You would think so, yet here I am sitting with a node_modules full of crud placed there by npm, waiting for the next supply chain attack.


npm isn't the issue there it's the ts\js community and their desire to use a library for everything. in communities that do not consider dependencies to be a risk you will find this showing up in time.

The node supply chain attacks are also not unique to node community. you see them happening on crates.io and many other places. In fact the build time scripts that cause issues on node modules are probably worse off with the flexibility of crate build scripts and that they're going to be harder to work around than in npm.


I don't see how that follows.

uv doesn't exactly stop python package supply chain attacks...


I don't think cargo is much better in that respect. It's what happens when instead of a decent standard library and a few well established frameworks you decide that every single little thing must be a separate project.


That argument is FUD. The people who created the NPM package manager are not the people who wrote your dependencies. Further, supply chain attacks occur for reasons that are entirely outside NPM's control. Fundamentally they're a matter of trust in the ecosystem — in the very idea of installing the packages in the first place.


Lack of stronger trust controls are part of the larger issue with npm. Pip, Maven and Go are not immune either but they do things structurally better to shift the problem.

Go: Enforces global, append-only integrity via a checksum database and version immutability; once a module version exists, its contents cannot be silently altered without detection, shifting attacks away from artifact substitution toward “publish a malicious new version” or bypass the proxy/sumdb.

Maven: Requires structured namespace ownership and signed artifacts, making identity more explicit at publish time; this raises the bar for casual impersonation but still fundamentally trusts that the key holder and build pipeline were not compromised.


For Go, there are more impactful features: minimal version selection and the culture of fewer, but larger dependencies.

Your average Go project likely has 10x fewer deps than a JS project. Those deps will not get auto-updated to their latest versions either. Much lower attack surface area.

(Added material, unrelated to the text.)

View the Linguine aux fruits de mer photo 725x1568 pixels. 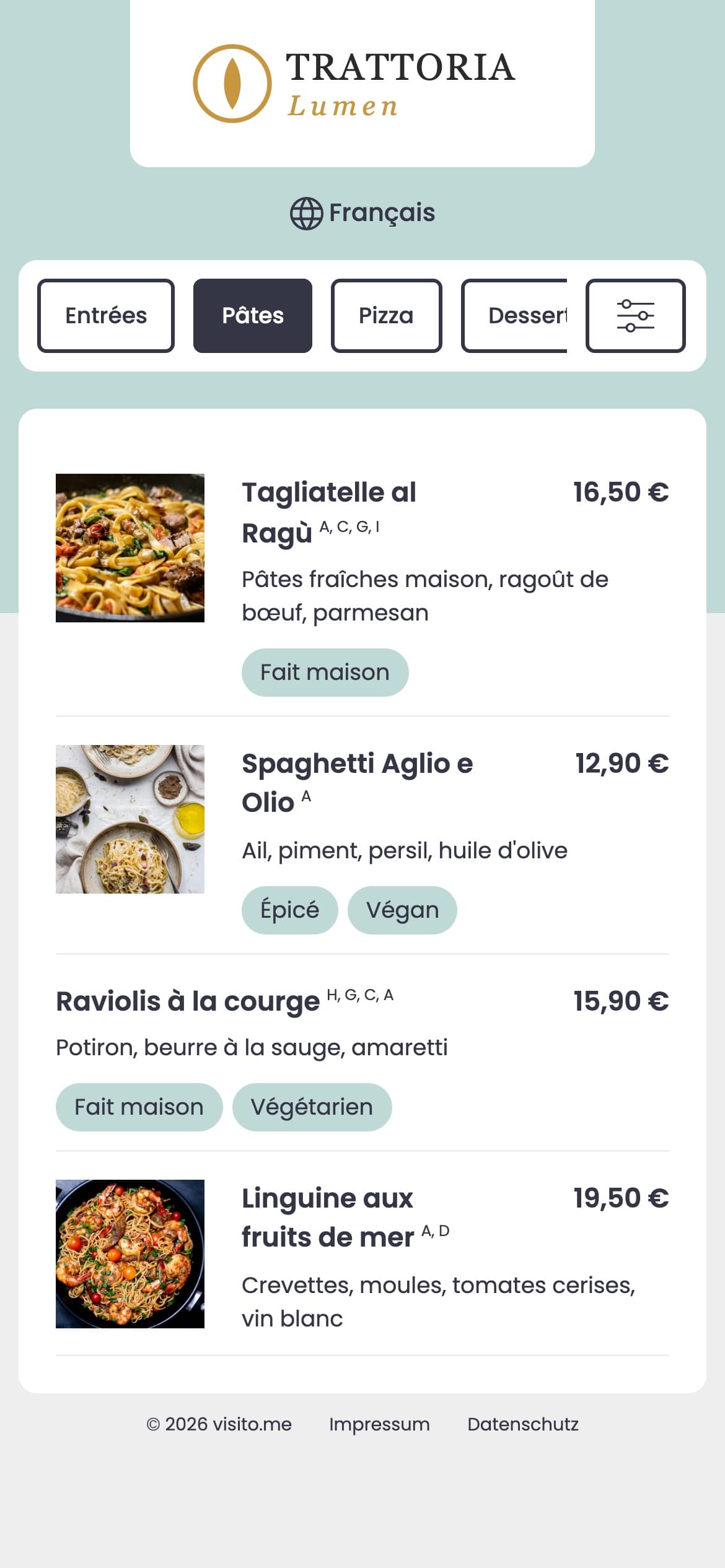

Agreed that fewer deps helps, but that’s largely downstream of Go’s mechanics. Minimal version selection annd immutability make churn abnormal, so graphs stay small. In JS ecosystems, churn is the default, so fan-out explodes.

[flagged]


> because it mistakenly treats a cause as having only one effect.

If A causes other things besides B, then knowing about those other caused things tells us nothing about whether C happened, because we already know it did. "no further information" is elided to things that are relevant to the statement being made. Please apply basic charity in interpreting ideas expressed in prose; LWers who want to express something precisely in logical or mathematical notation are certainly not afraid to do so.

> Less wrong is a bunch of people who think they understand Bayes better than they do.

The objection you point out is not relevant to demonstrating an understanding of Bayes' Law. It's just a semantic quibble.